The NVIDIA T1000 8 GB wins in graphics output and efficiency-focused tasks. Its 4x mini-DisplayPort 1.4a outputs make it the only option here for driving physical displays. The T1000’s texture rate of 78.12 GTexel/s exceeds the A2’s 70.80 GTexel/s, which can help in texture-bound workloads. Its lower TDP of 50 W versus 60 W gives it a marginal power advantage. The T1000 also wins the Vulkan benchmark outright, suggesting it may have an edge in Vulkan-based applications.

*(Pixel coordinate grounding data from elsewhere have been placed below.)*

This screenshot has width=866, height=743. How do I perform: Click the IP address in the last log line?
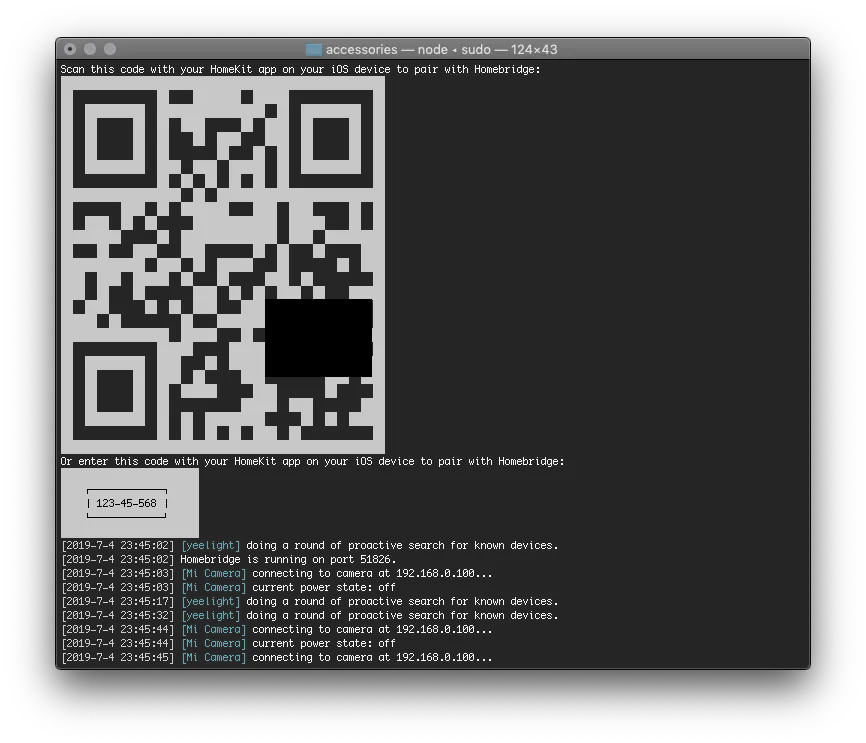(444, 657)
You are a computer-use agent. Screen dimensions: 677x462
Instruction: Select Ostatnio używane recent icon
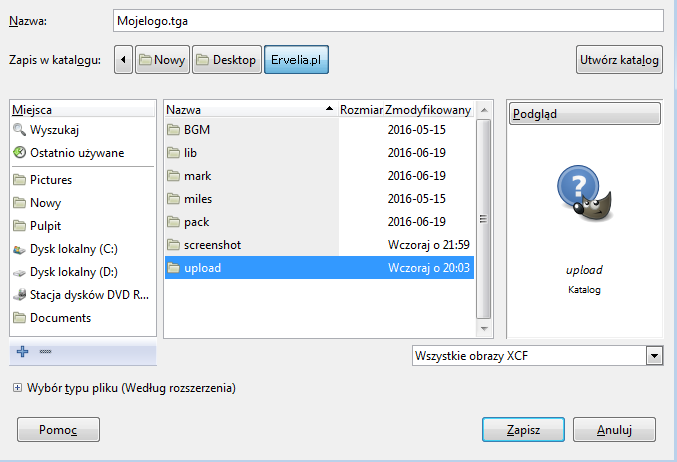click(x=20, y=153)
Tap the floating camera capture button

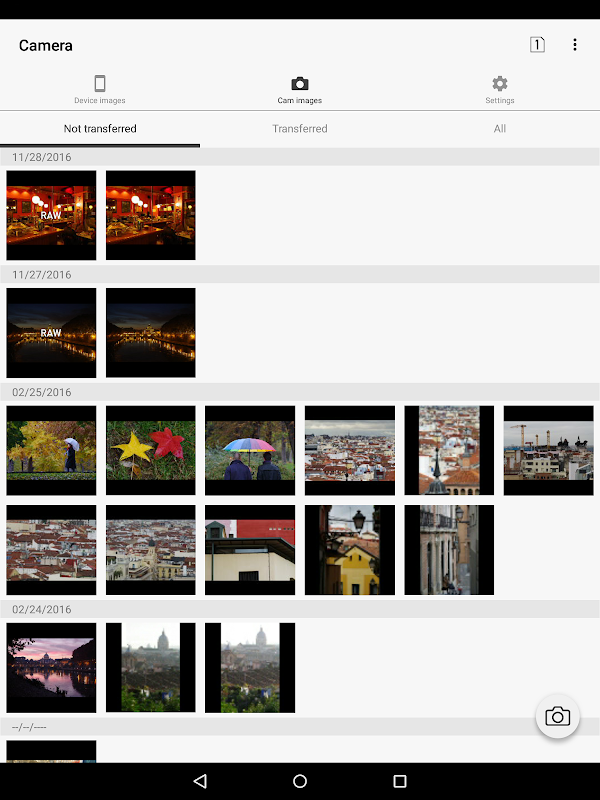tap(557, 716)

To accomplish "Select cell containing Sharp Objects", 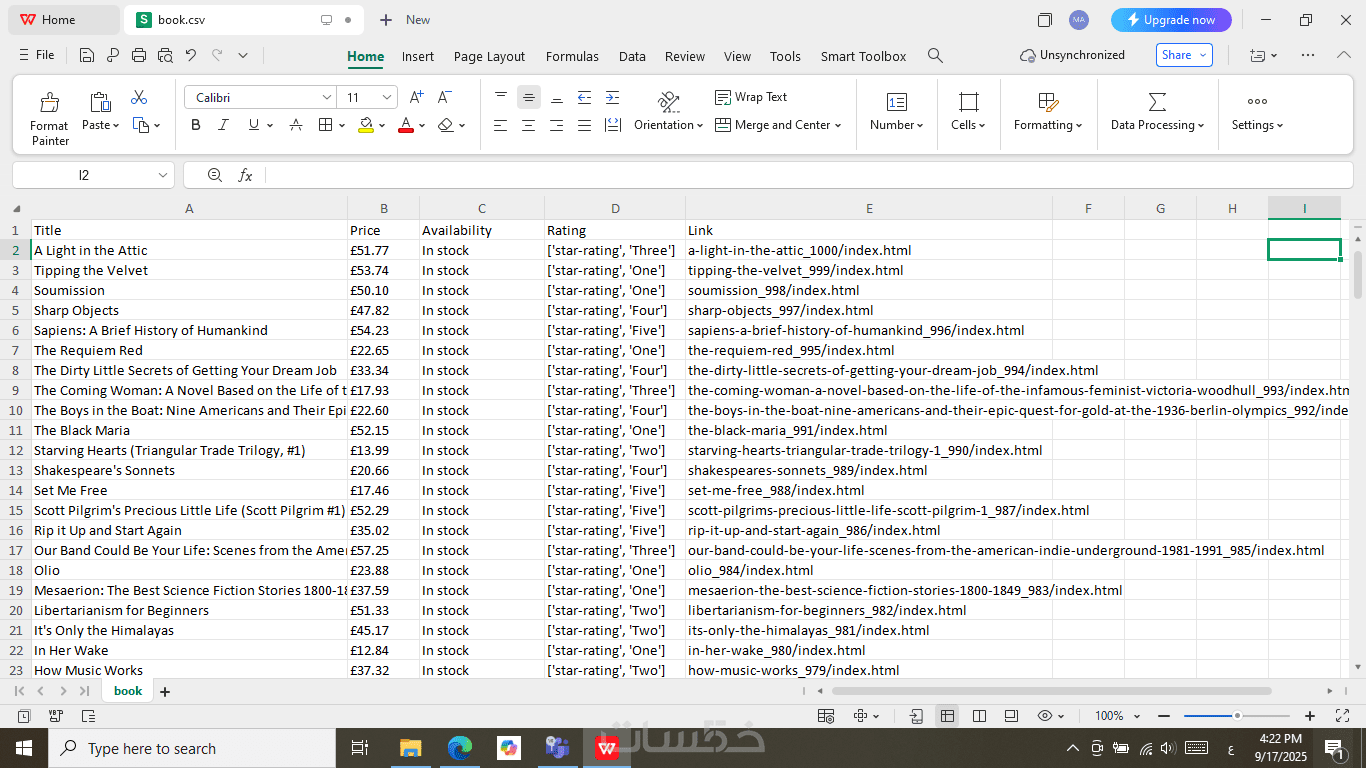I will click(189, 310).
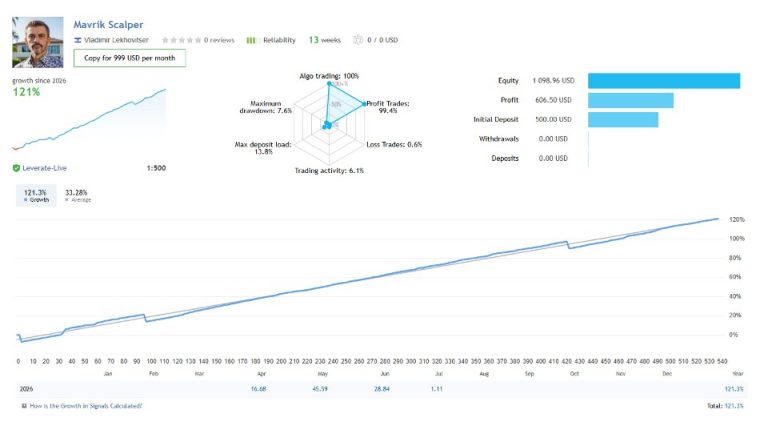Open the 0 reviews link
768x430 pixels.
(219, 40)
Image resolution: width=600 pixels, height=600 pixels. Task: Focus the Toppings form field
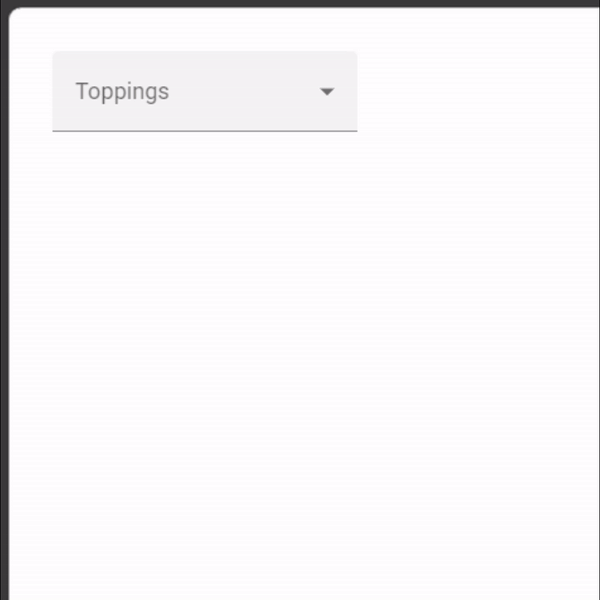[205, 91]
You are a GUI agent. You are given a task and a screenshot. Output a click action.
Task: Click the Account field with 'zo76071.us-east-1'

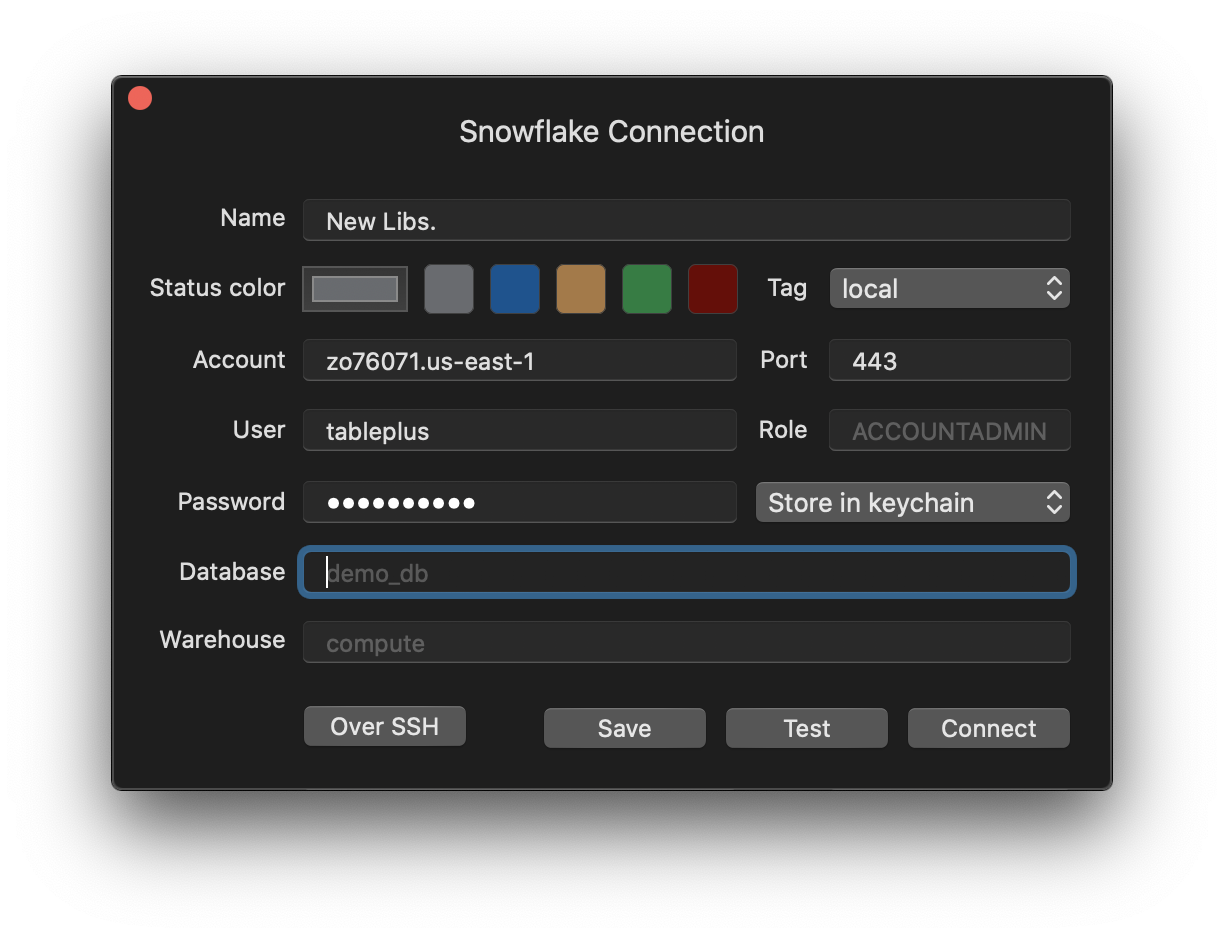pos(519,360)
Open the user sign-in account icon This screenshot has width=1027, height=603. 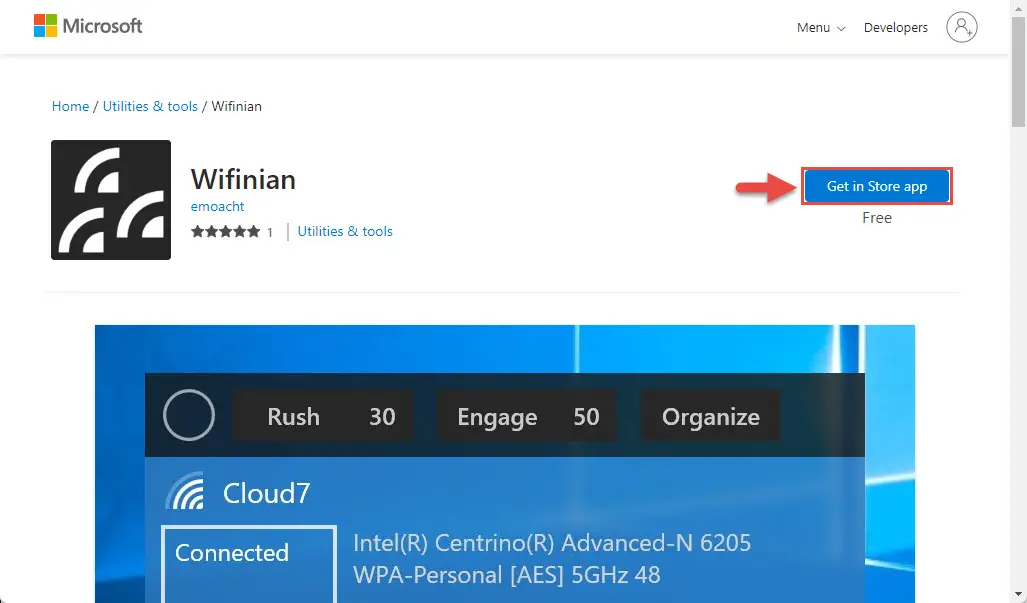tap(962, 27)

The architecture split is stark: the A2 is a headless compute accelerator with RT and tensor cores, while the T1000 is a traditional workstation GPU with display outputs and no ray tracing or tensor hardware. If the workload is server-side compute, the A2 is the clear choice. If the workload is desktop graphics or requires physical display connectivity, the T1000 is the only option that fits. Both cards sit at the 79th percentile of all GPUs, but they serve different segments of that percentile.